13 Akşam bıldırcınlar çıkıp ordugâhı kapladı ve sabahleyin ordugâhın çevresine çiy serilmişti. 14 Yere serilmiş çiy kaybolduğunda, işte, çölün yüzeyinde yerdeki kırağı kadar küçük, yuvarlak bir şey vardı. 15 İsrael çocukları bunu görünce birbirlerine, “Bu nedir?” dediler. Çünkü ne olduğunu bilmiyorlardı. Moşe onlara şöyle dedi: “Bu, yemeniz için Yahve'nin size verdiği ekmektir. 16 Yahve'nin buyurduğu şey şudur: 'Her biriniz yiyeceğine göre ondan toplayın. Her biriniz çadırında olanların sayısına göre bir omer, bir baş alacak.'” 17 İsrael'in çocukları da öyle yaptı. Bazıları daha çok, bazıları daha az topladı. 18 Omerle ölçtüklerinde, çok toplayanın fazlası, az toplayanın da eksiği yoktu. Her biri yiyeceğine göre toplamıştı. 19 Moşe onlara, “Sabaha kadar kimse ondan bırakmasın” dedi. 20 Ne var ki Moşe'nin sözünü dinlemediler ve bazıları ondan sabaha kadar bıraktılar. Kurtlanıp koktu. Moşe de onlara öfkelendi. 21 Herkes yiyeceğine göre sabahtan sabaha ondan topladılar. Güneş ısınınca erirdi. 22 Altıncı gün her biri için iki omer olmak üzere iki kat ekmek topladılar. Topluluğun bütün önderleri gelip Moşe'ye bildirdiler. 23 Onlara şöyle dedi: “Yahve'nin söylediği budur, 'Yarın kutsal dinlenme günü, Yahve için kutsal Şabat Günü'dür. Pişirmek istediğinizi pişirin, haşlamak istediğinizi haşlayın. Arta kalanı da sabaha kadar saklamak üzere kendiniz için bir kenara koyun.'” 24 Moşe'nin buyurduğu gibi onu sabaha kadar bir kenara koydular, kokmadı, onda kurt da yoktu. 25 Moşe, “Onu bugün yiyin” dedi, “Çünkü bugün Yahve için Şabat Günü'dür. Bugün onu kırda bulamayacaksınız. 26 Altı gün toplayacaksınız, ama yedinci gün Şabat'tır. O günde hiçbir şey bulunmayacak.” 27 Yedinci gün halktan bazıları toplamaya çıktı ama hiçbir şey bulamadılar. 28 Yahve Moşe'ye şöyle dedi: “Buyruklarımı ve yasalarımı tutmayı ne zamana dek reddedeceksiniz? 29 İşte, Yahve size Şabat'ı verdiği için, altıncı günde size iki günlük ekmeğinizi veriyor. Herkes kendi yerinde kalsın. Yedinci günde kimse yerinden çıkmasın.” 30 Böylece halk yedinci gün dinlendi.

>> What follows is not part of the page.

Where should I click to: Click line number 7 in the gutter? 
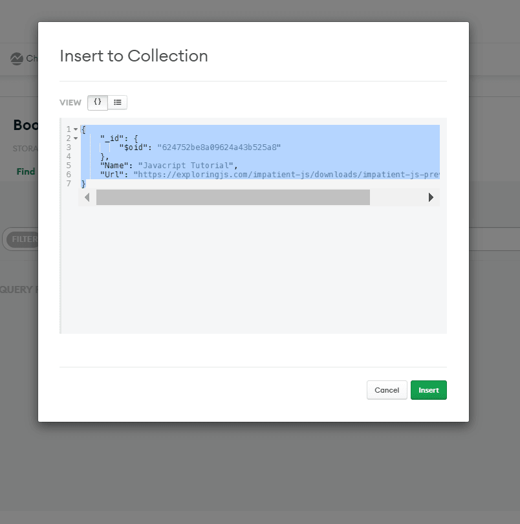point(69,184)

31 İsrael evi onun adını Man koydu. Kişniş tohumu gibi beyazdı. Tadı da ballı yufkaya benziyordu. 32 Moşe şöyle dedi: “Yahve'nin buyurduğu şey şudur: 'Mısır diyarından sizi çıkardığım zaman, çölde size yedirdiğim ekmeği görsünler diye bundan bir omer dolusu kuşaklarınız boyunca saklansın.'” 33 Moşe Aron'a, “Bir testi al, içine bir omer dolusu man koy” dedi, “Kuşaklar boyu saklanmak üzere onu Yahve'nin huzuruna koy.” 34 Yahve'nin Moşe'ye buyurduğu gibi Aron onu saklanmak üzere Tanıklığın önüne koydu. 35 İsrael'in çocukları üzerinde yaşayanların bulunduğu bir diyara gelene dek kırk yıl boyunca man yediler. 36 Bir omer efanın onda biridir.